Text under study =>
‘We are impartial’: HPCSA

FILE PICTURE: Wouter Basson. Picture: Christine Vermooten

Accusations that the HPCSA committee sentencing former chemical and biological warfare expert Dr Wouter Basson is biased against him are untrue, chairman Prof Jannie Hugo said on Friday

He was reacting to Basson’s accusation that the committee was biased against him even before his disciplinary hearing commenced. Basson’s counsel Jaap Cilliers SC applied on Thursday for the recusal of Hugo and fellow committee member Prof Eddie Mahlanga, arguing that there was a clear perception of bias on Hugo’s part because he did not disclose his membership or association with organisations which signed a petition agitating for Basson’s removal from the medical roll.

“I took no part in the decision to support the petition. I did not think it necessary, as a requirement, when I was given the details of Sama’s [the SA Medical Association] involvement, to disclose the fact of my membership,” Hugo told the Health Professions Council of SA (HPCSA) in Pretoria.

About this task => Could you repeat the part of the Basson hearing article that runs from "He was reacting" up to and including "the medical roll."?

Information =>
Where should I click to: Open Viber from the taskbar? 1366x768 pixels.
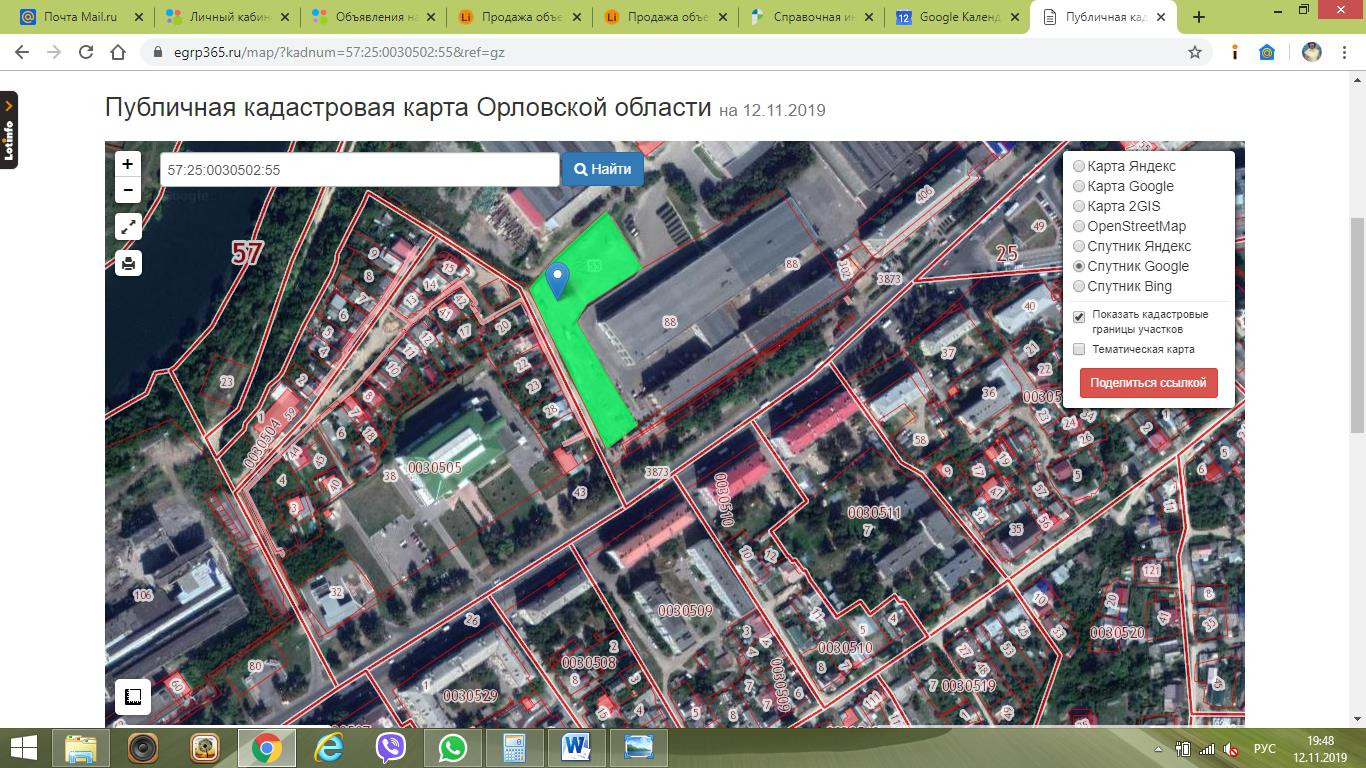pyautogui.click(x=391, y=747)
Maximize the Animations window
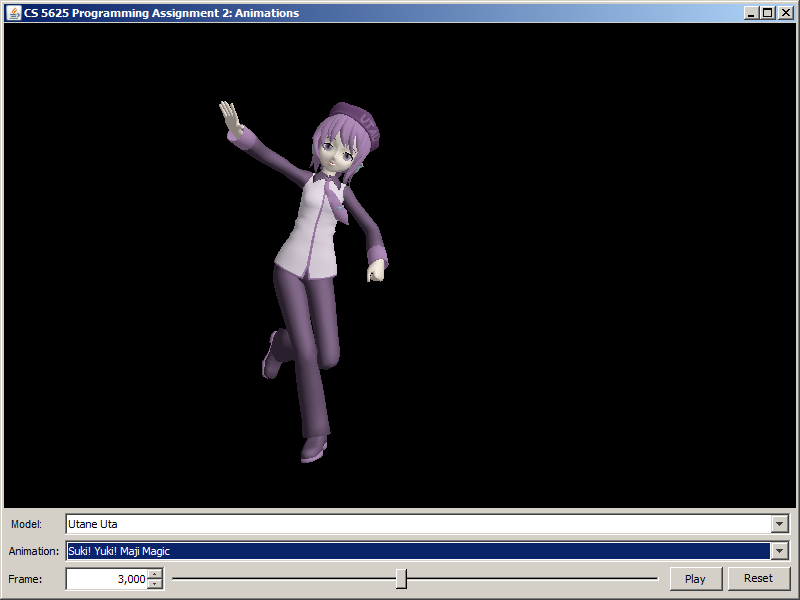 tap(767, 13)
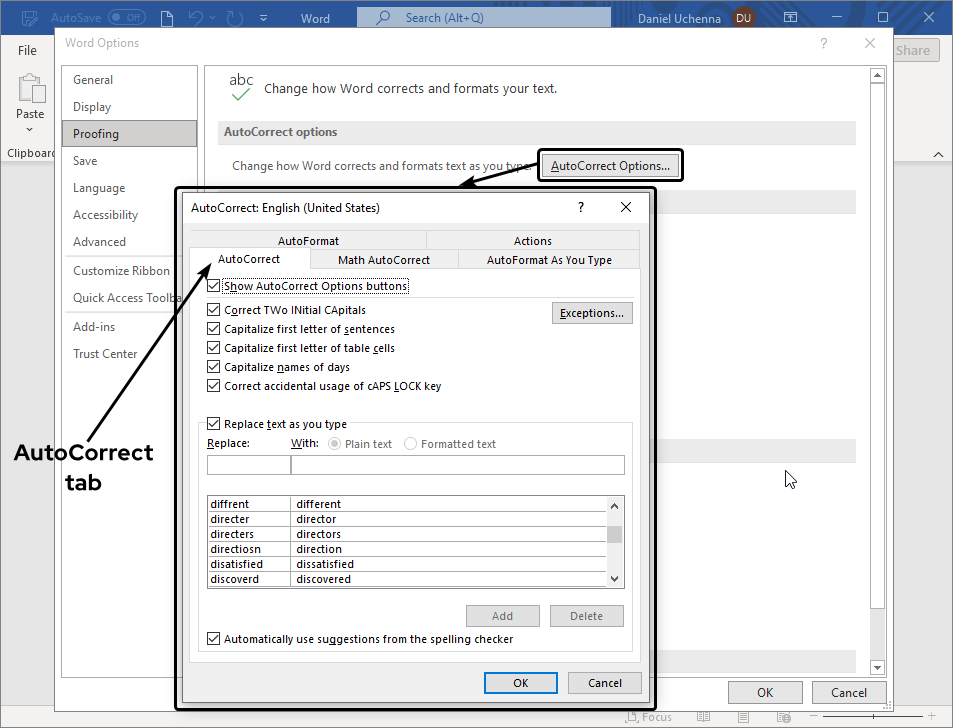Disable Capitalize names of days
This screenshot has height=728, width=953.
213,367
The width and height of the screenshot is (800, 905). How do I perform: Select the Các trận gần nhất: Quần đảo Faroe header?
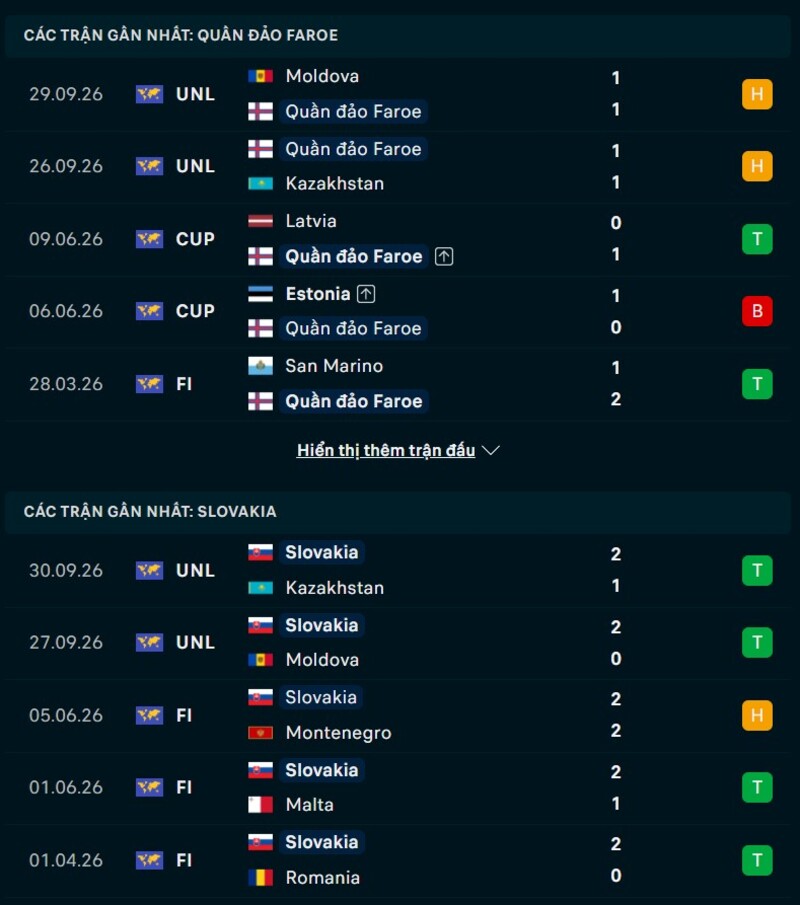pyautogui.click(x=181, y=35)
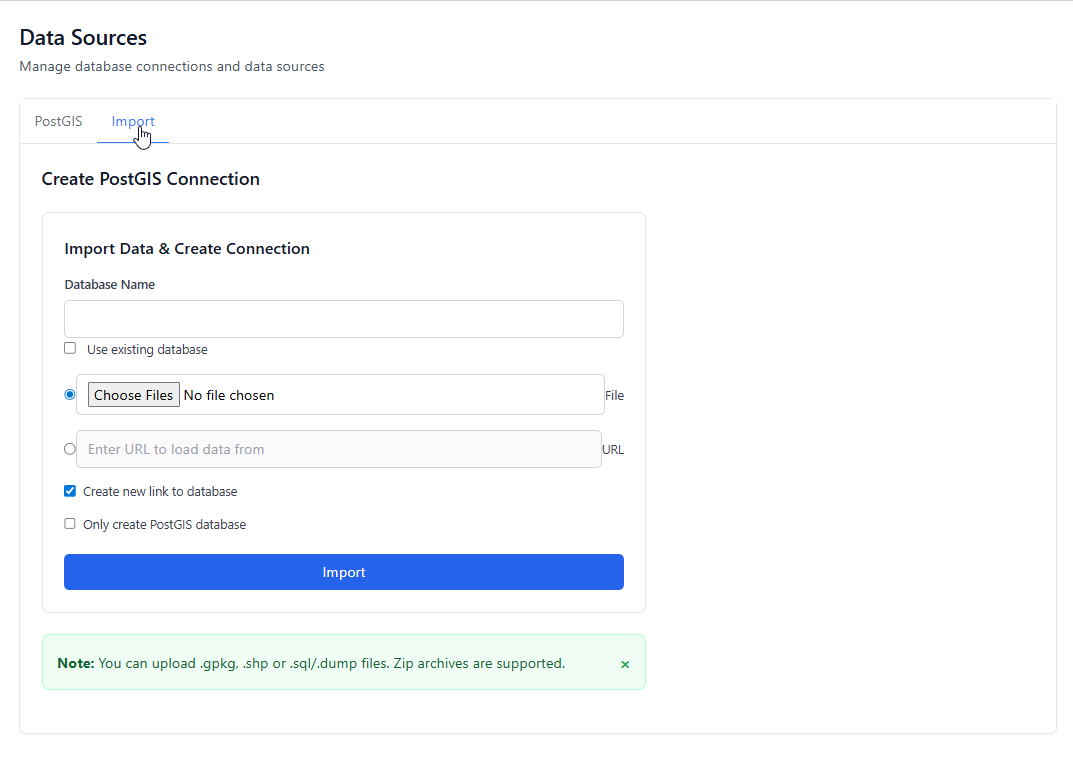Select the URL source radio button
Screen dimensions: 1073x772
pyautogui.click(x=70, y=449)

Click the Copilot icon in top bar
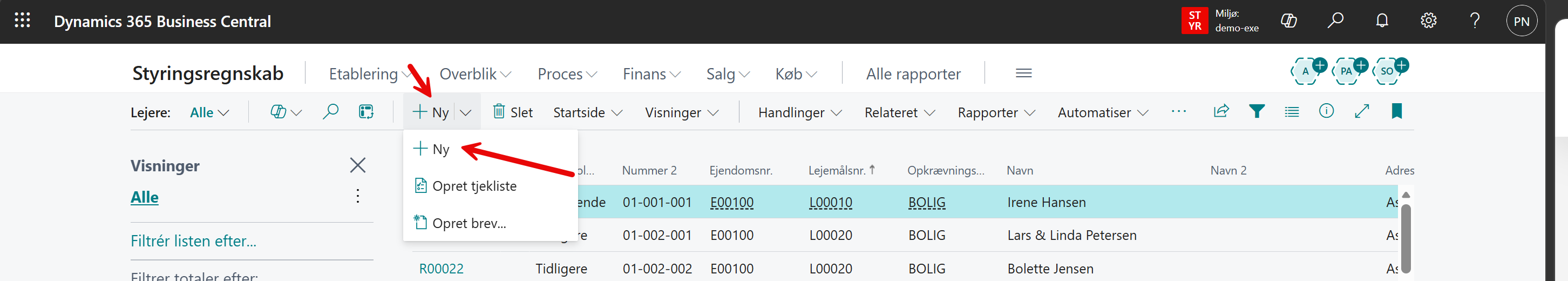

* * *

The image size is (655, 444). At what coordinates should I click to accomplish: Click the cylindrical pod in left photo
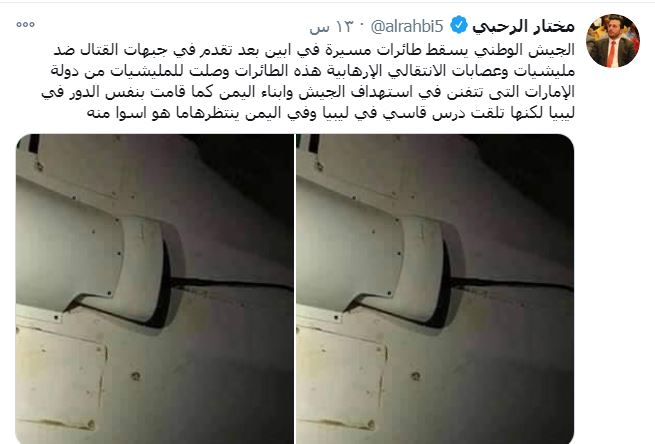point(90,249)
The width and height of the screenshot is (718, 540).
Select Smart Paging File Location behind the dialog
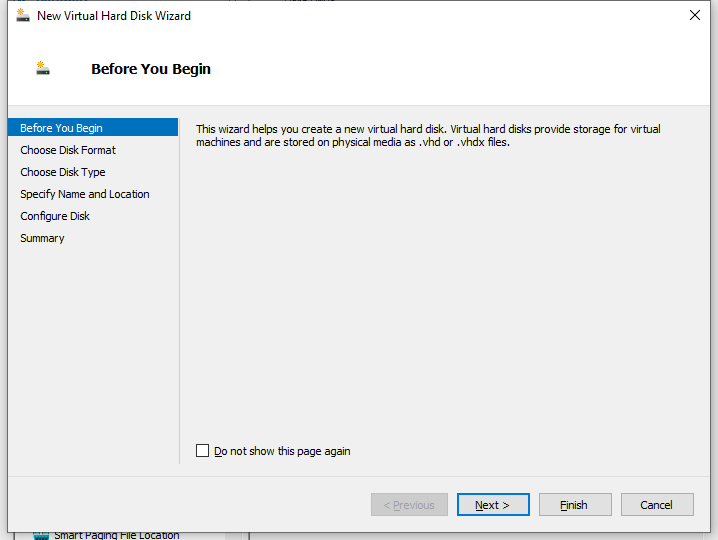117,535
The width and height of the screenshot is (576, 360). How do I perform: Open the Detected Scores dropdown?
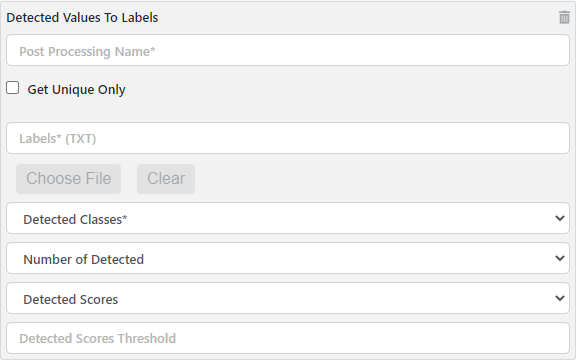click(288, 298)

Solution =>
He was reacting to Basson’s accusation that the committee was biased against him even before his disciplinary hearing commenced. Basson’s counsel Jaap Cilliers SC applied on Thursday for the recusal of Hugo and fellow committee member Prof Eddie Mahlanga, arguing that there was a clear perception of bias on Hugo’s part because he did not disclose his membership or association with organisations which signed a petition agitating for Basson’s removal from the medical roll.